Electrical activity of the human brain can be measured by placing electrodes on a person's scalp and amplifying the electrical signals that penetrate the skull and scalp tissue. The voltage variation that is recorded by the scalp electrodes is called the electroencephalogram (EEG) and the fluctuations that are related to the processing of a specific stimulus event are called event-related brain potentials (ERPs). ERPs typically reflect postsynaptic potentials generated by large groups of neurons that are activated simultaneously by a particular stimulus or event. The small ERP signal can be extracted from the ongoing EEG by averaging the ERP over many trials so that randomly occurring fluctuations in the EEG cancel each other out. The resulting ERP waveform consists of several positive (P) and negative (N) peaks that are related to various aspects of sensory, cognitive, and motor processing.

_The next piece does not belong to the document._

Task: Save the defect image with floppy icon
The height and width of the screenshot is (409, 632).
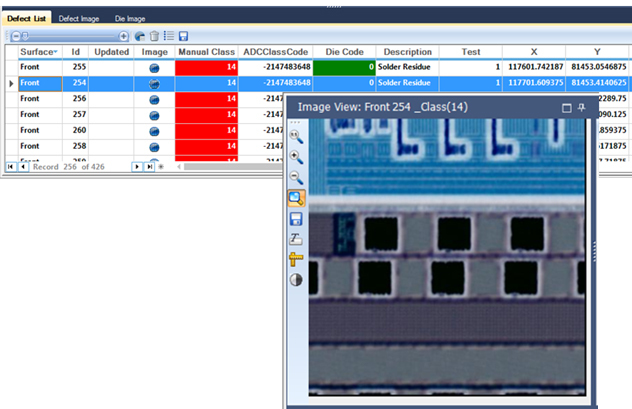Action: tap(297, 218)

Researchers have examined the electrophysiological expression of attention in vision and audition by recording ERPs during attention-orienting tasks. In vision, attention-related behavioral effects are accompanied by amplitude enhancements of the early visual P1 and N1 components for attended stimuli compared to unattended stimuli (e.g., Mangun & Hillyard, 1991). In audition, attention-related behavioral effects are accompanied by enhanced negativities beginning around the onset of the auditory N1 (for a review, see Nataanen, 1992).

We are currently studying visual, auditory, and cross-modal attention (and inhibition of return) by recording ERPs during spatial cueing experiments. For example, in one study, we found that visual IOR is associated with a reduction of the P1 amplitude on valid-cue trials (McDonald, Ward & Kiehl, in press).